**Records for the task:**
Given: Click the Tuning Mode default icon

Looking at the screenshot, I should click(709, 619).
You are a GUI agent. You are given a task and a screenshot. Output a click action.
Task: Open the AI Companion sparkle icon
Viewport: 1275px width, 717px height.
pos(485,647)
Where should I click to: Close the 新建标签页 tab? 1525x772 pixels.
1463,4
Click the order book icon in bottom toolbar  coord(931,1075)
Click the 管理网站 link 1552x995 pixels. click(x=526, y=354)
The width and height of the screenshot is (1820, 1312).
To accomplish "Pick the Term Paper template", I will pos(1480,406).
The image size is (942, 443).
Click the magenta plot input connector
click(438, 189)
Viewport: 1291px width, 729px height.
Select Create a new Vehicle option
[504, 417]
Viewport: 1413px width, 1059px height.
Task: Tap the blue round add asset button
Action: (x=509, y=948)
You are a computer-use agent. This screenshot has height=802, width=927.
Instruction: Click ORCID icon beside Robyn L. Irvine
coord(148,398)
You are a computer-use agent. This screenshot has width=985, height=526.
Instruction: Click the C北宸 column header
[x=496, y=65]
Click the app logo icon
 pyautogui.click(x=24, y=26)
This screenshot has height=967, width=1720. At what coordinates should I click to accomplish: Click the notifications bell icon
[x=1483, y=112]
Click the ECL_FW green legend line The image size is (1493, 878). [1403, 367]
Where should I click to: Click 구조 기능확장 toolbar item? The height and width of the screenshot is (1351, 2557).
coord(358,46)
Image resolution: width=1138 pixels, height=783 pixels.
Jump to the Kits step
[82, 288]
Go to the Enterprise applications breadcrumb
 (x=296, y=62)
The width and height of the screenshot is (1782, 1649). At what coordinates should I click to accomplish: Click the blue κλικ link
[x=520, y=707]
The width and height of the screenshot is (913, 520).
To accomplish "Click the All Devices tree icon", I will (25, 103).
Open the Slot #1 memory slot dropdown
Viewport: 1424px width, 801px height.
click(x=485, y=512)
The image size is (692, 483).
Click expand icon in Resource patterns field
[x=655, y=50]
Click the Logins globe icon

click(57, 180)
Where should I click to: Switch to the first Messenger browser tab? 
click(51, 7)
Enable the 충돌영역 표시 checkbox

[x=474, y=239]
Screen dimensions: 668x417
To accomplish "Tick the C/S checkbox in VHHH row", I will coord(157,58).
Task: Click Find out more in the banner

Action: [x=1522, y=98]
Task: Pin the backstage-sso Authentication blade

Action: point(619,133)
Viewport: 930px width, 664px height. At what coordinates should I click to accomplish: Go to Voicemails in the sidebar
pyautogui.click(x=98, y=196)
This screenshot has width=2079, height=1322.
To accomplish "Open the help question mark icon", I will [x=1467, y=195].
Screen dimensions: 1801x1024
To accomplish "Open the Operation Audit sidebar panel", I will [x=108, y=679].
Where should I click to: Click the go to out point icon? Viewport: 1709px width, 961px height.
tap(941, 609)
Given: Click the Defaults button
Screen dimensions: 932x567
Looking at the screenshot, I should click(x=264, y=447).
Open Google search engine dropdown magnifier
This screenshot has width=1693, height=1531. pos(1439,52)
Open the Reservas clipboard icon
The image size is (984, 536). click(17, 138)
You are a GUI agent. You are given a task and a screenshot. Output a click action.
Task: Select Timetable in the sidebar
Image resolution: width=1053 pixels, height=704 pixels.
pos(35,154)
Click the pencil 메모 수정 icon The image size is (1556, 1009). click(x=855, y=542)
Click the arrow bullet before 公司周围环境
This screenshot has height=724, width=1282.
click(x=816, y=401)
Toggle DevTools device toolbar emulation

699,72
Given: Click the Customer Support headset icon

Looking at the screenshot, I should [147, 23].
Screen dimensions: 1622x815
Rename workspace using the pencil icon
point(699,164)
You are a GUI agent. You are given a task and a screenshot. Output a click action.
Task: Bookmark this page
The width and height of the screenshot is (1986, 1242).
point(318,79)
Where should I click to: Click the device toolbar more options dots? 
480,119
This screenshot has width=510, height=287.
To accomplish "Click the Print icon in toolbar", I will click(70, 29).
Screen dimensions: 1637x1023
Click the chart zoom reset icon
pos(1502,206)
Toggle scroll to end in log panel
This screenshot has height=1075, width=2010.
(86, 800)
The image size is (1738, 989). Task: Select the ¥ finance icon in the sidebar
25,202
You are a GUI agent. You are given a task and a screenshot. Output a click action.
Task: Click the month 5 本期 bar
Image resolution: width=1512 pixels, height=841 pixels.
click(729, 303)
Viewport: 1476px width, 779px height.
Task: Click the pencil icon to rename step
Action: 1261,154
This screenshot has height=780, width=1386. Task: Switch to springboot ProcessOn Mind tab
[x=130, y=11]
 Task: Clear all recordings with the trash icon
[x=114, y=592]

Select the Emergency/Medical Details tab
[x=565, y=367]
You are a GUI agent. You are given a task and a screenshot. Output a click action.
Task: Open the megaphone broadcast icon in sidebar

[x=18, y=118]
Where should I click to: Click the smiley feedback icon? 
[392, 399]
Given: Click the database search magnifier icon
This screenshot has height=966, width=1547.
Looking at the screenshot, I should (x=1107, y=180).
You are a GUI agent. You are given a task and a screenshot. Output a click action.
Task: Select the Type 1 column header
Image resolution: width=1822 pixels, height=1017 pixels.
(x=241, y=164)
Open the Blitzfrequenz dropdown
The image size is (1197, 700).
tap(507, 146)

**Work instructions:**
The material above is to be transcribed in full, exactly as it stands.

**Result of this task:**
Given: Click the Tuning Mode default icon

Looking at the screenshot, I should click(709, 619).
You are a GUI agent. You are given a task and a screenshot. Output a click action.
Task: Open the AI Companion sparkle icon
Viewport: 1275px width, 717px height.
pos(485,647)
Where should I click to: Close the 新建标签页 tab? 1525x772 pixels.
1463,4
Click the order book icon in bottom toolbar  coord(931,1075)
Click the 管理网站 link 1552x995 pixels. click(x=526, y=354)
The width and height of the screenshot is (1820, 1312).
To accomplish "Pick the Term Paper template", I will pos(1480,406).
The image size is (942, 443).
Click the magenta plot input connector
click(438, 189)
Viewport: 1291px width, 729px height.
Select Create a new Vehicle option
[504, 417]
Viewport: 1413px width, 1059px height.
Task: Tap the blue round add asset button
Action: (x=509, y=948)
You are a computer-use agent. This screenshot has height=802, width=927.
Instruction: Click ORCID icon beside Robyn L. Irvine
coord(148,398)
You are a computer-use agent. This screenshot has width=985, height=526.
Instruction: Click the C北宸 column header
[x=496, y=65]
Click the app logo icon
 pyautogui.click(x=24, y=26)
This screenshot has height=967, width=1720. At what coordinates should I click to accomplish: Click the notifications bell icon
[x=1483, y=112]
Click the ECL_FW green legend line The image size is (1493, 878). [1403, 367]
Where should I click to: Click 구조 기능확장 toolbar item? The height and width of the screenshot is (1351, 2557).
coord(358,46)
Image resolution: width=1138 pixels, height=783 pixels.
Jump to the Kits step
[82, 288]
Go to the Enterprise applications breadcrumb
 (x=296, y=62)
The width and height of the screenshot is (1782, 1649). At what coordinates should I click to accomplish: Click the blue κλικ link
[x=520, y=707]
The width and height of the screenshot is (913, 520).
To accomplish "Click the All Devices tree icon", I will (25, 103).
Open the Slot #1 memory slot dropdown
Viewport: 1424px width, 801px height.
click(x=485, y=512)
The image size is (692, 483).
Click expand icon in Resource patterns field
[x=655, y=50]
Click the Logins globe icon

click(57, 180)
Where should I click to: Switch to the first Messenger browser tab? 
click(51, 7)
Enable the 충돌영역 표시 checkbox

[x=474, y=239]
Screen dimensions: 668x417
To accomplish "Tick the C/S checkbox in VHHH row", I will coord(157,58).
Task: Click Find out more in the banner

Action: [x=1522, y=98]
Task: Pin the backstage-sso Authentication blade

Action: point(619,133)
Viewport: 930px width, 664px height. At what coordinates should I click to accomplish: Go to Voicemails in the sidebar
pyautogui.click(x=98, y=196)
This screenshot has width=2079, height=1322.
To accomplish "Open the help question mark icon", I will [x=1467, y=195].
Screen dimensions: 1801x1024
To accomplish "Open the Operation Audit sidebar panel", I will [x=108, y=679].
Where should I click to: Click the go to out point icon? Viewport: 1709px width, 961px height.
tap(941, 609)
Given: Click the Defaults button
Screen dimensions: 932x567
Looking at the screenshot, I should click(x=264, y=447).
Open Google search engine dropdown magnifier
This screenshot has width=1693, height=1531. pos(1439,52)
Open the Reservas clipboard icon
The image size is (984, 536). click(17, 138)
You are a GUI agent. You are given a task and a screenshot. Output a click action.
Task: Select Timetable in the sidebar
Image resolution: width=1053 pixels, height=704 pixels.
pos(35,154)
Click the pencil 메모 수정 icon The image size is (1556, 1009). click(x=855, y=542)
Click the arrow bullet before 公司周围环境
This screenshot has height=724, width=1282.
click(x=816, y=401)
Toggle DevTools device toolbar emulation

699,72
Given: Click the Customer Support headset icon

Looking at the screenshot, I should [147, 23].
Screen dimensions: 1622x815
Rename workspace using the pencil icon
point(699,164)
You are a GUI agent. You are given a task and a screenshot. Output a click action.
Task: Bookmark this page
The width and height of the screenshot is (1986, 1242).
point(318,79)
Where should I click to: Click the device toolbar more options dots? 
480,119
This screenshot has width=510, height=287.
To accomplish "Click the Print icon in toolbar", I will click(70, 29).
Screen dimensions: 1637x1023
Click the chart zoom reset icon
pos(1502,206)
Toggle scroll to end in log panel
This screenshot has height=1075, width=2010.
(86, 800)
The image size is (1738, 989). Task: Select the ¥ finance icon in the sidebar
25,202
You are a GUI agent. You are given a task and a screenshot. Output a click action.
Task: Click the month 5 本期 bar
Image resolution: width=1512 pixels, height=841 pixels.
click(729, 303)
Viewport: 1476px width, 779px height.
Task: Click the pencil icon to rename step
Action: 1261,154
This screenshot has height=780, width=1386. Task: Switch to springboot ProcessOn Mind tab
[x=130, y=11]
 Task: Clear all recordings with the trash icon
[x=114, y=592]

Select the Emergency/Medical Details tab
[x=565, y=367]
You are a GUI agent. You are given a task and a screenshot. Output a click action.
Task: Open the megaphone broadcast icon in sidebar

[x=18, y=118]
Where should I click to: Click the smiley feedback icon? 
[392, 399]
Given: Click the database search magnifier icon
This screenshot has height=966, width=1547.
Looking at the screenshot, I should (x=1107, y=180).
You are a GUI agent. You are given a task and a screenshot. Output a click action.
Task: Select the Type 1 column header
Image resolution: width=1822 pixels, height=1017 pixels.
(x=241, y=164)
Open the Blitzfrequenz dropdown
The image size is (1197, 700).
tap(507, 146)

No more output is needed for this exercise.